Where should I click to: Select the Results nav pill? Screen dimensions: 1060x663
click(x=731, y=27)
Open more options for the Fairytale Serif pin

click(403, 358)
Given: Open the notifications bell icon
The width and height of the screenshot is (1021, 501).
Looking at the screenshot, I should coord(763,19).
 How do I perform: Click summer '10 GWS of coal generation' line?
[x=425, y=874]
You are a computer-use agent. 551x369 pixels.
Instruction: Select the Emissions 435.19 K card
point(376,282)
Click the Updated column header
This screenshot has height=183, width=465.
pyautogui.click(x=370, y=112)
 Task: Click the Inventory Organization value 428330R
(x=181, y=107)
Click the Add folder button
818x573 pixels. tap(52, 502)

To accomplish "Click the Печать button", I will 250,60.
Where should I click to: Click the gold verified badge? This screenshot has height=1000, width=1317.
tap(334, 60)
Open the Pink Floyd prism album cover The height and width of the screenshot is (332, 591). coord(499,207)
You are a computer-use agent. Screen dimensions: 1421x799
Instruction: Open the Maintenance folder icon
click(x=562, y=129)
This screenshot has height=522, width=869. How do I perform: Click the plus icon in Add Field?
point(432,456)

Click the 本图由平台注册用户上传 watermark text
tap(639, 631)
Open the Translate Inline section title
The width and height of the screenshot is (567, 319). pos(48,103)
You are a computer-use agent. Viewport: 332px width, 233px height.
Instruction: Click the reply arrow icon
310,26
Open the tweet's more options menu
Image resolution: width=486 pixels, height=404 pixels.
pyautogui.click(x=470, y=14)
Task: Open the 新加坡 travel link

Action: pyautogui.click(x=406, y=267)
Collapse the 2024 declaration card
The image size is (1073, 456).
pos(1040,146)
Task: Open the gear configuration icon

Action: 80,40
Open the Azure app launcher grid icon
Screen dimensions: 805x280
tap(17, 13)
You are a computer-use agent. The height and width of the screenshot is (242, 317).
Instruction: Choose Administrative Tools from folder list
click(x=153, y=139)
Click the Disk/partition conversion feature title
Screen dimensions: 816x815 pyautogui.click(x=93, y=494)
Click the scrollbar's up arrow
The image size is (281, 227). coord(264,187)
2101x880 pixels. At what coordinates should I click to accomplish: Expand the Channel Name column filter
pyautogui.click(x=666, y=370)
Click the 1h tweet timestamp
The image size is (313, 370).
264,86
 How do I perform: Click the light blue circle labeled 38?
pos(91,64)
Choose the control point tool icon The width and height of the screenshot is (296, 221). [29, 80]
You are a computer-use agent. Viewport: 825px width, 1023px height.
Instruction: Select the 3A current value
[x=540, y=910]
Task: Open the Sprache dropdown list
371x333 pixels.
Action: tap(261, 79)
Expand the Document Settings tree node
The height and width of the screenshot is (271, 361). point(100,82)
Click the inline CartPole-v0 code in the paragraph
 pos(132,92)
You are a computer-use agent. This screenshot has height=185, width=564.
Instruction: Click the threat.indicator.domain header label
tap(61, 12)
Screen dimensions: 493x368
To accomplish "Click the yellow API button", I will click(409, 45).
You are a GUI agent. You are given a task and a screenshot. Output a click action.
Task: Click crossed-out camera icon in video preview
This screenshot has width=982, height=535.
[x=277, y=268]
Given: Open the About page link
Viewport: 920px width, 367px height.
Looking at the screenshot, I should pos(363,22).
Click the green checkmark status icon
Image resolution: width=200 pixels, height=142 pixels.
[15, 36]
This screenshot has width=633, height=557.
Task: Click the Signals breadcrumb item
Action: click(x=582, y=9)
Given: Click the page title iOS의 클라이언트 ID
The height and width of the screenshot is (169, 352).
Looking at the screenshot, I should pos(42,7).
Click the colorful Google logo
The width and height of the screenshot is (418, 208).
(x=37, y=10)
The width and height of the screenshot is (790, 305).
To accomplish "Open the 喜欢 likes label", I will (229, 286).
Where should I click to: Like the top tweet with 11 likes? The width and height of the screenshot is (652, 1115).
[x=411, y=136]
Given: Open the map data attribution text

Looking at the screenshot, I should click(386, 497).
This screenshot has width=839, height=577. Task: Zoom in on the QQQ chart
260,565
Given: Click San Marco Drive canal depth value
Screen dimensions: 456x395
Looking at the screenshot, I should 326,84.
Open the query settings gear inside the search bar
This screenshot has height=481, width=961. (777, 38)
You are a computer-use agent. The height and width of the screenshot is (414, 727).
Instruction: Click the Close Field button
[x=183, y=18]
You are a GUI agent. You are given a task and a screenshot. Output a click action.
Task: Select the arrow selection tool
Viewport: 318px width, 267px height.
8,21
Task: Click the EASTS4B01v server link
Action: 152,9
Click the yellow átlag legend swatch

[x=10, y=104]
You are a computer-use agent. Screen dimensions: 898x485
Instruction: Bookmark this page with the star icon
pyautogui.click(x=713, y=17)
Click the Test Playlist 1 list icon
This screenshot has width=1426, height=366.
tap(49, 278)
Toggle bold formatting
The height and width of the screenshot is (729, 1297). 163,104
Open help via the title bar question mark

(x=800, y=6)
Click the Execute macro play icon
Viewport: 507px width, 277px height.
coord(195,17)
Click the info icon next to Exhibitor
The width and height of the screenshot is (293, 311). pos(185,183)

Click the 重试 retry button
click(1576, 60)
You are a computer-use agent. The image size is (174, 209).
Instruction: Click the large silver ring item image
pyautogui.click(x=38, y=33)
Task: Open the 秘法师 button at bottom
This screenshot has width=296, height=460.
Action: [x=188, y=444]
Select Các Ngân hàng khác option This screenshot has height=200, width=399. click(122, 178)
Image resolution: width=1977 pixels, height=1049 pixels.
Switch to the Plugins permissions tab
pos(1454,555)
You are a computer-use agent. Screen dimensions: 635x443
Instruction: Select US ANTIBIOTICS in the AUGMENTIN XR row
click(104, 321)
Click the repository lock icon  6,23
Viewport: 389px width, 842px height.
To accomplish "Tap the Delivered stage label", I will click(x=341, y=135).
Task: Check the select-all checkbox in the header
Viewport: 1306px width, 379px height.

§ **Task brief**:
Update these lines so that every occurrence of "Instruction" reads "Directive", leaving everything else unchanged.

§ **Result of this exercise**:
Where should I click to: Select the Results nav pill? Screen dimensions: 1060x663
click(x=731, y=27)
Open more options for the Fairytale Serif pin

click(403, 358)
Given: Open the notifications bell icon
The width and height of the screenshot is (1021, 501).
Looking at the screenshot, I should coord(763,19).
 How do I perform: Click summer '10 GWS of coal generation' line?
[x=425, y=874]
You are a computer-use agent. 551x369 pixels.
Directive: Select the Emissions 435.19 K card
point(376,282)
Click the Updated column header
This screenshot has height=183, width=465.
pyautogui.click(x=370, y=112)
 Task: Click the Inventory Organization value 428330R
(x=181, y=107)
Click the Add folder button
818x573 pixels. tap(52, 502)

To accomplish "Click the Печать button", I will 250,60.
Where should I click to: Click the gold verified badge? This screenshot has height=1000, width=1317.
tap(334, 60)
Open the Pink Floyd prism album cover The height and width of the screenshot is (332, 591). coord(499,207)
You are a computer-use agent. Screen dimensions: 1421x799
Directive: Open the Maintenance folder icon
click(x=562, y=129)
This screenshot has height=522, width=869. How do I perform: Click the plus icon in Add Field?
point(432,456)

Click the 本图由平台注册用户上传 watermark text
tap(639, 631)
Open the Translate Inline section title
The width and height of the screenshot is (567, 319). pos(48,103)
You are a computer-use agent. Viewport: 332px width, 233px height.
Directive: Click the reply arrow icon
310,26
Open the tweet's more options menu
Image resolution: width=486 pixels, height=404 pixels.
pyautogui.click(x=470, y=14)
Task: Open the 新加坡 travel link

Action: pyautogui.click(x=406, y=267)
Collapse the 2024 declaration card
The image size is (1073, 456).
pos(1040,146)
Task: Open the gear configuration icon

Action: 80,40
Open the Azure app launcher grid icon
Screen dimensions: 805x280
tap(17, 13)
You are a computer-use agent. The height and width of the screenshot is (242, 317).
Directive: Choose Administrative Tools from folder list
click(x=153, y=139)
Click the Disk/partition conversion feature title
Screen dimensions: 816x815 pyautogui.click(x=93, y=494)
Click the scrollbar's up arrow
The image size is (281, 227). coord(264,187)
2101x880 pixels. At what coordinates should I click to accomplish: Expand the Channel Name column filter
pyautogui.click(x=666, y=370)
Click the 1h tweet timestamp
The image size is (313, 370).
264,86
 How do I perform: Click the light blue circle labeled 38?
pos(91,64)
Choose the control point tool icon The width and height of the screenshot is (296, 221). [29, 80]
You are a computer-use agent. Viewport: 825px width, 1023px height.
Directive: Select the 3A current value
[x=540, y=910]
Task: Open the Sprache dropdown list
371x333 pixels.
Action: tap(261, 79)
Expand the Document Settings tree node
The height and width of the screenshot is (271, 361). point(100,82)
Click the inline CartPole-v0 code in the paragraph
 pos(132,92)
You are a computer-use agent. This screenshot has height=185, width=564.
Directive: Click the threat.indicator.domain header label
tap(61, 12)
Screen dimensions: 493x368
To accomplish "Click the yellow API button", I will click(409, 45).
You are a GUI agent. You are given a task and a screenshot. Output a click action.
Task: Click crossed-out camera icon in video preview
This screenshot has width=982, height=535.
[x=277, y=268]
Given: Open the About page link
Viewport: 920px width, 367px height.
Looking at the screenshot, I should pos(363,22).
Click the green checkmark status icon
Image resolution: width=200 pixels, height=142 pixels.
[15, 36]
This screenshot has width=633, height=557.
Task: Click the Signals breadcrumb item
Action: click(x=582, y=9)
Given: Click the page title iOS의 클라이언트 ID
The height and width of the screenshot is (169, 352).
Looking at the screenshot, I should pos(42,7).
Click the colorful Google logo
The width and height of the screenshot is (418, 208).
(x=37, y=10)
The width and height of the screenshot is (790, 305).
To accomplish "Open the 喜欢 likes label", I will (229, 286).
Where should I click to: Like the top tweet with 11 likes? The width and height of the screenshot is (652, 1115).
[x=411, y=136]
Given: Open the map data attribution text

Looking at the screenshot, I should click(386, 497).
This screenshot has width=839, height=577. Task: Zoom in on the QQQ chart
260,565
Given: Click San Marco Drive canal depth value
Screen dimensions: 456x395
Looking at the screenshot, I should 326,84.
Open the query settings gear inside the search bar
This screenshot has height=481, width=961. (777, 38)
You are a computer-use agent. The height and width of the screenshot is (414, 727).
Directive: Click the Close Field button
[x=183, y=18]
You are a GUI agent. You are given a task and a screenshot. Output a click action.
Task: Select the arrow selection tool
Viewport: 318px width, 267px height.
8,21
Task: Click the EASTS4B01v server link
Action: 152,9
Click the yellow átlag legend swatch

[x=10, y=104]
You are a computer-use agent. Screen dimensions: 898x485
Directive: Bookmark this page with the star icon
pyautogui.click(x=713, y=17)
Click the Test Playlist 1 list icon
This screenshot has width=1426, height=366.
tap(49, 278)
Toggle bold formatting
The height and width of the screenshot is (729, 1297). 163,104
Open help via the title bar question mark

(x=800, y=6)
Click the Execute macro play icon
Viewport: 507px width, 277px height.
coord(195,17)
Click the info icon next to Exhibitor
The width and height of the screenshot is (293, 311). pos(185,183)

Click the 重试 retry button
click(1576, 60)
You are a computer-use agent. The image size is (174, 209).
Directive: Click the large silver ring item image
pyautogui.click(x=38, y=33)
Task: Open the 秘法师 button at bottom
This screenshot has width=296, height=460.
Action: [x=188, y=444]
Select Các Ngân hàng khác option This screenshot has height=200, width=399. click(122, 178)
Image resolution: width=1977 pixels, height=1049 pixels.
Switch to the Plugins permissions tab
pos(1454,555)
You are a computer-use agent. Screen dimensions: 635x443
Directive: Select US ANTIBIOTICS in the AUGMENTIN XR row
click(104, 321)
Click the repository lock icon  6,23
Viewport: 389px width, 842px height.
To accomplish "Tap the Delivered stage label", I will click(x=341, y=135).
Task: Check the select-all checkbox in the header
Viewport: 1306px width, 379px height.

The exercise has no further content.